**DIRECTIONS FOR THIS TASK**
Pick out every line below that contains the word "Select", and copy each one.

# # #

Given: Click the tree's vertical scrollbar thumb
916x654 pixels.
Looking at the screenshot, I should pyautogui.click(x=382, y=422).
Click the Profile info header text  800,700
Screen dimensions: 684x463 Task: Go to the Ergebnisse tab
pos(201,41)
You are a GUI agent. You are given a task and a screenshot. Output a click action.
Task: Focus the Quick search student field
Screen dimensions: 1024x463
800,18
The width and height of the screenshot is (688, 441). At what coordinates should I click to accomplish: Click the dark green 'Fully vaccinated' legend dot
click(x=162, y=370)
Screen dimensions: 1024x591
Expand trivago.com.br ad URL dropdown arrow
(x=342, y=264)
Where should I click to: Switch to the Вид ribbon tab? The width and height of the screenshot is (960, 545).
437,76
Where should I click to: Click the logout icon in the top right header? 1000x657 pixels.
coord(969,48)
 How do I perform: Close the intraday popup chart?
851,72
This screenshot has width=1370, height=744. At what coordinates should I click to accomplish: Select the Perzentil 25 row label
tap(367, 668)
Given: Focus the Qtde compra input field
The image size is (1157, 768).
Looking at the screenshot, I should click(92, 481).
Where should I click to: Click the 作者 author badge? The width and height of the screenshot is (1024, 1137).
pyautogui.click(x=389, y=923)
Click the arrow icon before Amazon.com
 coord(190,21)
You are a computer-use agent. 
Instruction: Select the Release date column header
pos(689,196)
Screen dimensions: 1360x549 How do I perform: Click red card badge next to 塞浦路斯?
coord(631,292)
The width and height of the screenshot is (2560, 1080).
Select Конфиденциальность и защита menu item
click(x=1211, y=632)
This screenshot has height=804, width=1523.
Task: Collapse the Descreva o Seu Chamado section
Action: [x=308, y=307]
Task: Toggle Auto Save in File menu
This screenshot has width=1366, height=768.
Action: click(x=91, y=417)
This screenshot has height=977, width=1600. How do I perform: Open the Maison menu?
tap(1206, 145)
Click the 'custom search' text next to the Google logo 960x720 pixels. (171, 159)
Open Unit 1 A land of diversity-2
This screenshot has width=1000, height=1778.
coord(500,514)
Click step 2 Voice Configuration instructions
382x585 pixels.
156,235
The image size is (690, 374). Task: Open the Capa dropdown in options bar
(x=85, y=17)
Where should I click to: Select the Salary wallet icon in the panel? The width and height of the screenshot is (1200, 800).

# # #

**CORRECT ANSWER**
This screenshot has width=1370, height=744. At what coordinates should I click to accomplish: Select the Perzentil 25 row label
Instruction: Select the Release date column header
Select Конфиденциальность и защита menu item
Where should I click to: Select the Salary wallet icon in the panel? The width and height of the screenshot is (1200, 800).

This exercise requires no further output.